Let’s face it – no model is perfect. Every model approximates the underlying data in its bid to achieve generalization. And no real-world data is without imperfections. Sometimes, subtle data imperfections can lead to results that look decently accurate overall but make no business sense after deployment at the time of consumption and acting upon it.

In this article, we will take up a very common and simple business scenario involving MLR (Multiple Linear Regression), point out its limitations in capturing the complexity of the underlying business dynamics, and finally discuss how a special technique called Constrained Regression can allow us to include prior business knowledge and complex business constraints into the model, enabling more interpretable and operationalizable solution.

How to solve Constrained Regression problem?

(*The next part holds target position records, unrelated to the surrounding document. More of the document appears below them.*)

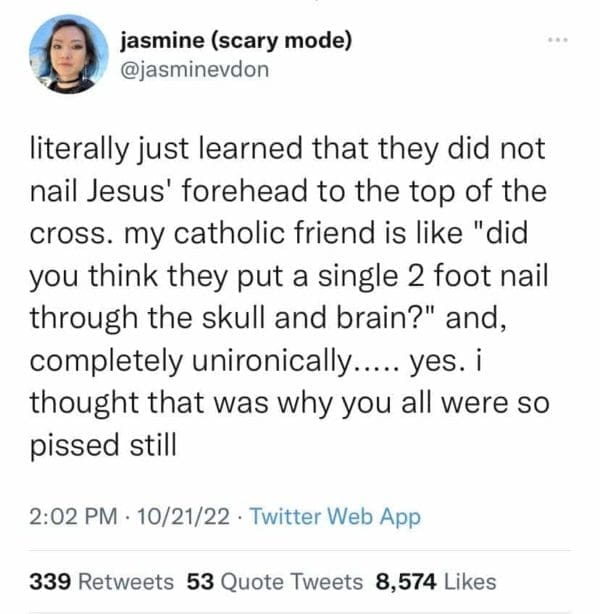
Task: Click the number 53 before Quote Tweets
Action: click(200, 581)
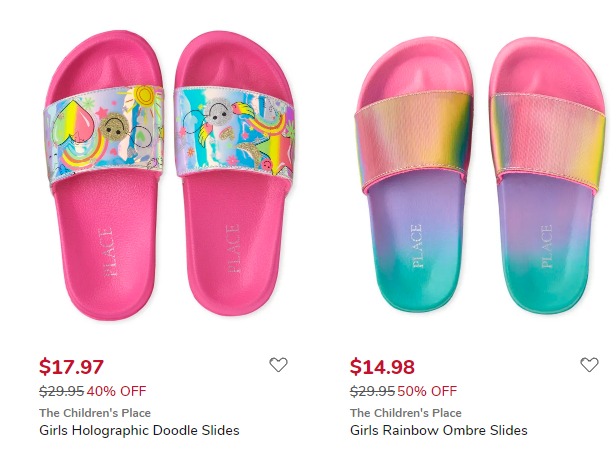This screenshot has height=450, width=616.
Task: Click The Children's Place brand under Ombre Slides
Action: coord(406,413)
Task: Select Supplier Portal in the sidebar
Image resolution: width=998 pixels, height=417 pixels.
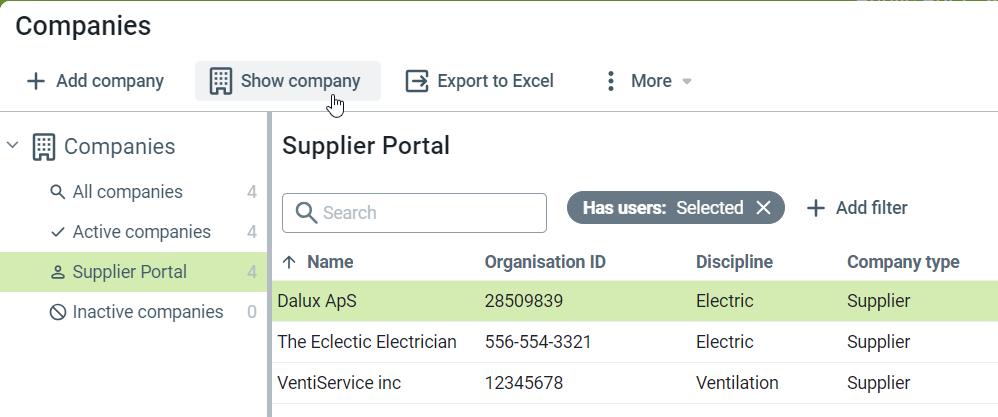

In Constrained Regression, the optimization (minimization of error) happens in an iterative manner (subject to termination conditions based on pre-set tolerance levels), unlike the traditional linear regression. One of the popular methods to solve the optimization problem in Constrained Regression is TRF (Trust Region Reflective) algorithm.

Why not Simplex?

In operations research, Dantzig’s simplex method is a popular algorithm for several types of optimizations subject to constraints. However, it operates on linear programs and typically finds the optimal solution(s) in one of the vertices of the polytope it defines as the feasible region. Constrained Regression on the other hand deals with non-linear least squares problem and is not necessarily guaranteed to find solution at the boundaries of feasible regions. Hence Simplex and its variants are not suitable for this purpose.

Why not Gradient Descent?

Gauss–Newton (GN) algorithm is considered as the reference method for nonlinear least squares problems. The basic GN method has quadratic convergence close to the solution if certain assumptions on the residuals are valid (linear approximation and sufficient proximity to zero). To meet these conditions, two major versions of the GN algorithm came into existence: Line Search and Trust Region.

Gradient Descent Modified from Original Image: David Mark from Pixabay

 

Gradient descent is a line search method. We determine the descending direction first and then we take a step in that direction. In gradient descent, step size = gradient * learning rate.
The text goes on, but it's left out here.